■ **Work to complete**: Rewrite all of the material, renaming "Países" to "Countries" and leaving everything else unchanged. Omit the pictures.

=====

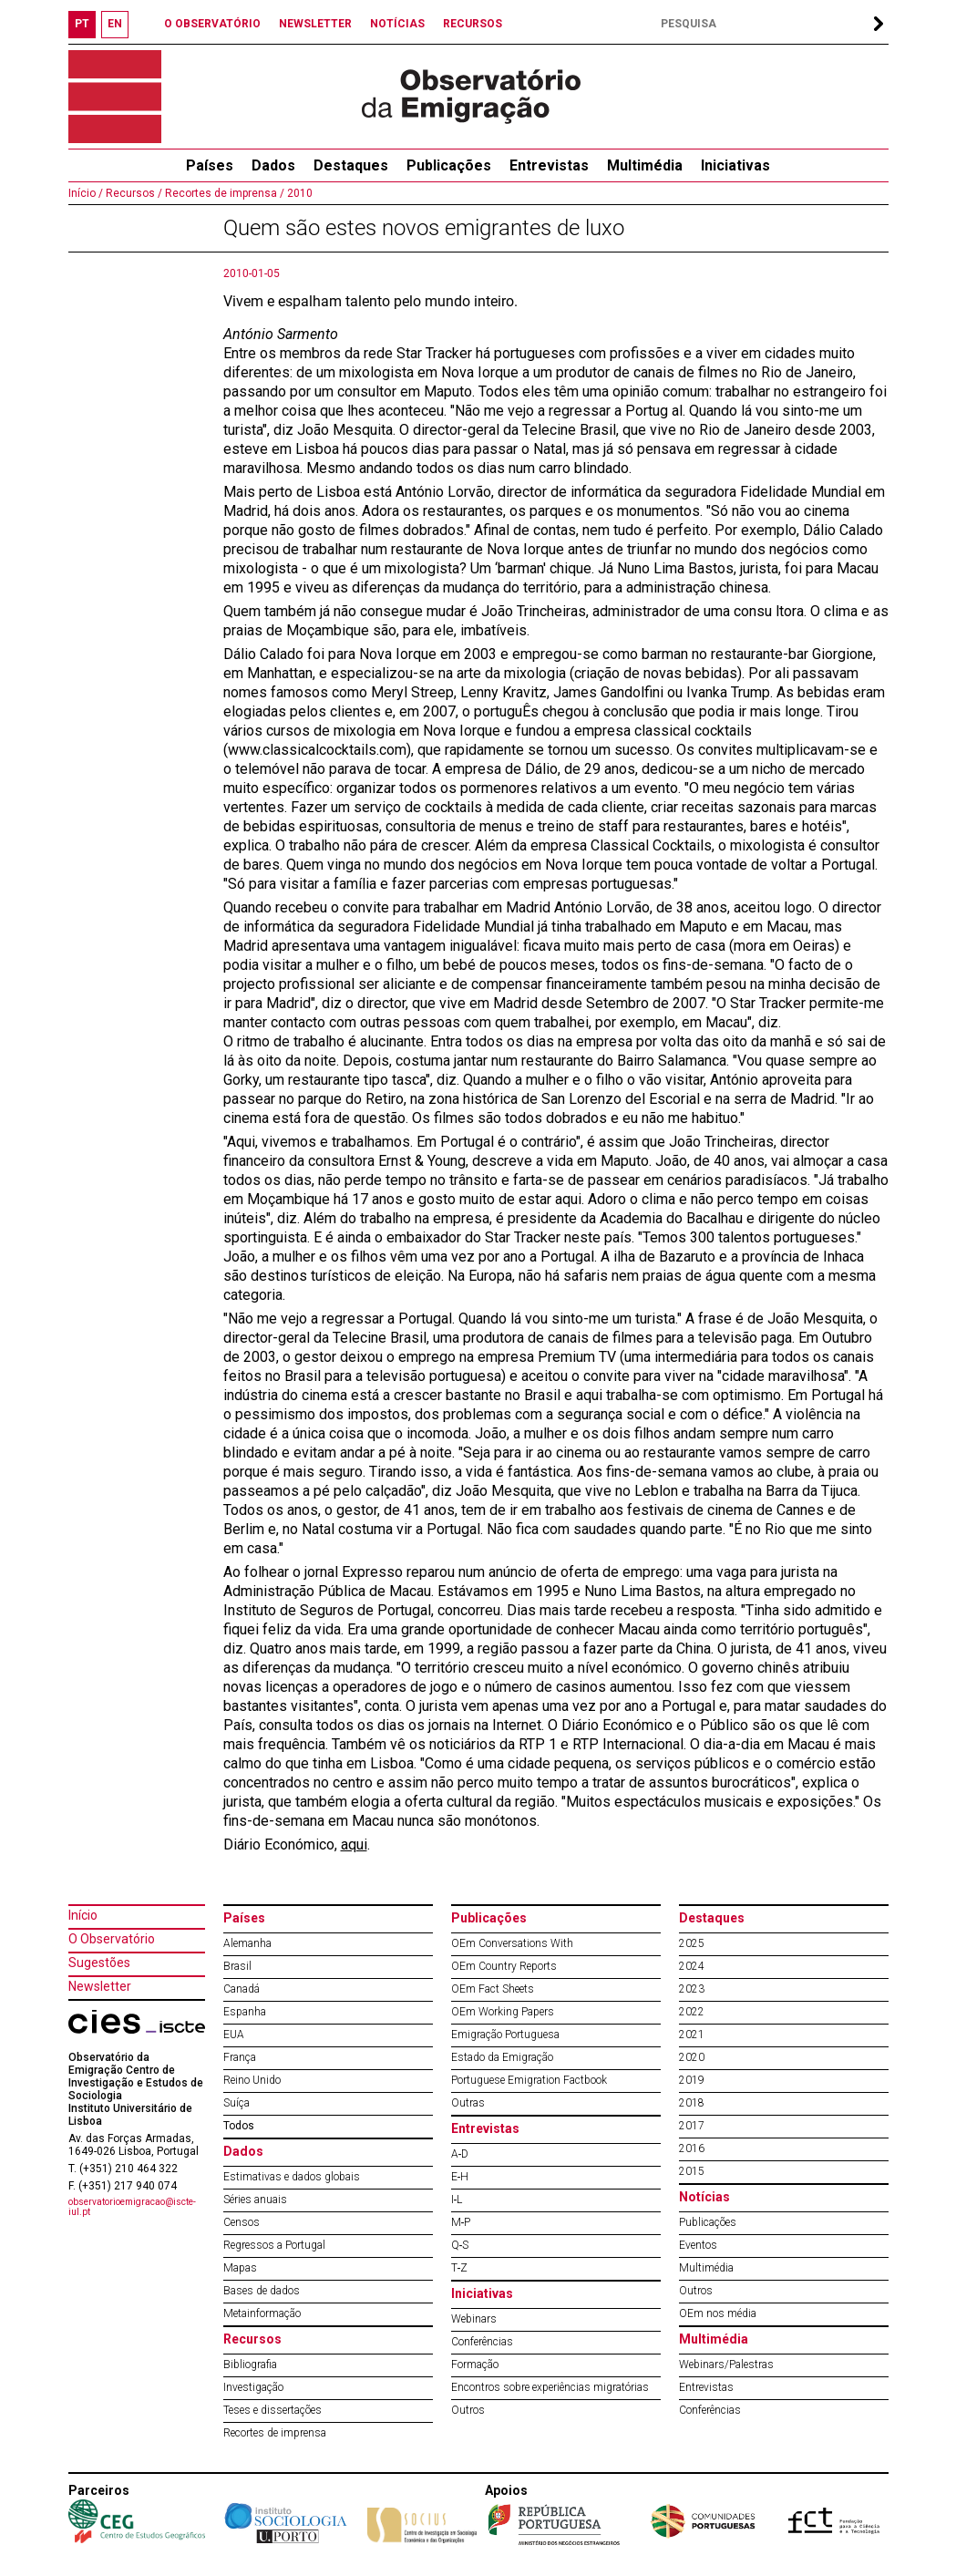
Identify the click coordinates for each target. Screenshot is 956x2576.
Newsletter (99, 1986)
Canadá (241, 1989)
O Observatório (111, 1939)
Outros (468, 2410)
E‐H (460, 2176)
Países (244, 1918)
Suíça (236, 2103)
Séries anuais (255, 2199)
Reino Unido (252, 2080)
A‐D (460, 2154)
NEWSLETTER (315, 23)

=====

■ **Exercise output**:
Identify the click coordinates for each target. Screenshot is 956x2576.
Newsletter (99, 1986)
Canadá (241, 1989)
O Observatório (111, 1939)
Outros (468, 2410)
E‐H (460, 2176)
Countries (244, 1918)
Suíça (236, 2103)
Séries anuais (255, 2199)
Reino Unido (252, 2080)
A‐D (460, 2154)
NEWSLETTER (315, 23)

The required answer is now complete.